Posted by: Tripp | 11 February 2006 at 06:35 PM
ProgGrrl: Consider what would happen if the CO2 was only trapped for, say, 10,000 years (vs. 1e8+ years for the oil). Even 10k years is enough time to get us past the looming climate problem with ease; if we do things right, we'll be running the world on carbon-negative systems by 2050 and fine-tune the climate as we go.
Posted by: Engineer-Poet | 11 February 2006 at 08:16 PM
hmmm... The climate is a self-organizing-sustaining system. Let's just get to carbon neutral or carbon free energy generation and let the atmosphere/biosphere/etc adjust itself.
Posted by: Tripp | 12 February 2006 at 09:32 AM
Learn to walk before you run, i think this project is a very good start! Only that we need to make sure that we are moving toward a carbon neutral economy.

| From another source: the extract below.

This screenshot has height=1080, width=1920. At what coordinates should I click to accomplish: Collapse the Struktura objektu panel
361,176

Another question, if this kind of plant mushroomed to every corner of the world, do we breath less oxygen in the atmosphere?
Posted by: rexis | 12 February 2006 at 04:53 PM
Only 4 million tonnes of CO2 a year, of which, 90% or 3.6 millions tonnes may be pumped in underground oil reservoir to increase oil production. Refining, transporting and burning the extra OIL in ICE vehicles will most probably produce another 4 to 6 million tonnes of CO2 for a total of about 10+ million tonnes a year. A very clean activity. How does it compare with cellulosic ethanol?

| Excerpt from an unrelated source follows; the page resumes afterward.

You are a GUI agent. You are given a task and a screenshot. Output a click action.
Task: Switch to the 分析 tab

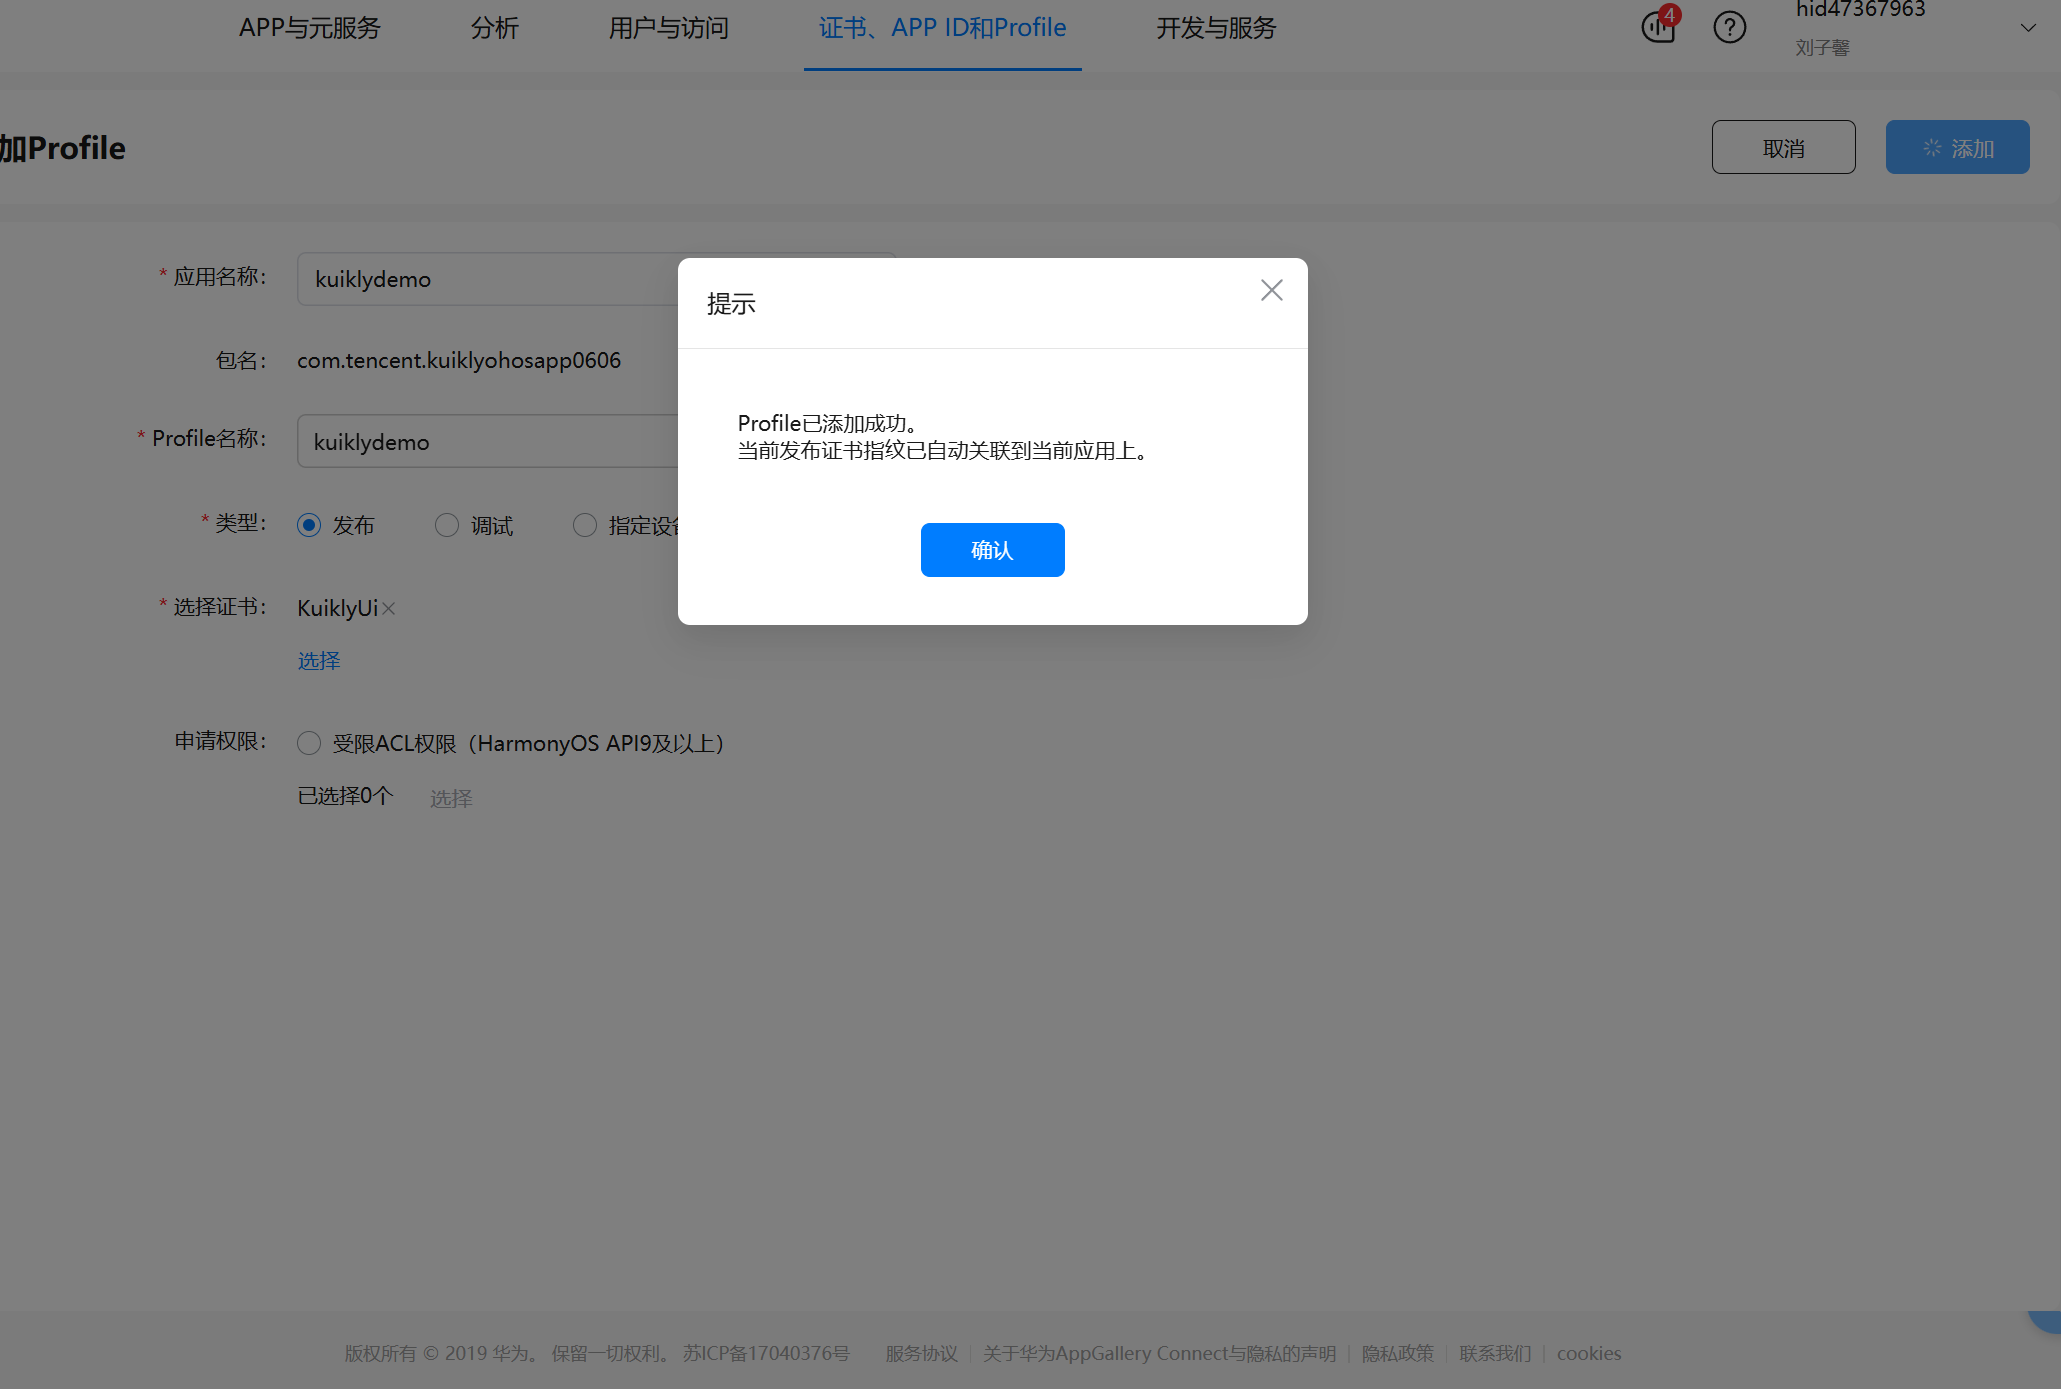pyautogui.click(x=494, y=28)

Posted by: Harvey D | 13 February 2006 at 08:48 AM
This BP coke plant sounds like a good start at reducing CO2 gas emissions in the area of electrical power production. NatGas already stays in place underground without any problems today, so a properly design underground CO2 gas storage area will be workable as well. With the FutureGen--Coal Based Zero Emissions Power, the US will continue to have inexpensive, independent and (Yes) cleaner power supply. Also, fuller development of BEV and PHEV could further help the U.S. reduce its dependence on foreign oil and greatly reduce yearly CO2 gas emissions.
Posted by: Max | 13 February 2006 at 02:11 PM
Regarding the issue of CO2 brought back to the surface with recovered oil:
Oil and CO2 are miscible under hign pressure, when the CO2 is a supercritical semi-liquid. Solubility of CO2 in crude oil at atmospheric pressure is essentially zilch. So when the oil / CO2 mix is brought to the surface and depressurized, the CO2 boils out. But it's done in a closed pressure chamber. The CO2 is captured and reinjected.
Up to 80% of the CO2 pumped into the injection wells, after a few years of EOR operation, is CO2 recovered from oil extraction. But there's nonetheless a large inventory buildup of CO2 sequestered below ground, in the rock pore spaces formerly occupied by oil. As long as the wells are cemented in at the end of operations, it will remain trapped for a close approximation to forever.
Posted by: Roger Arnold | 13 February 2006 at 10:59 PM
The reason they know they can do it and that it works folks is they have been doing it for years. They are just adapting co2 based oil recovery tech to sequestration by pumping even more co2 then is needed to pressurize the field.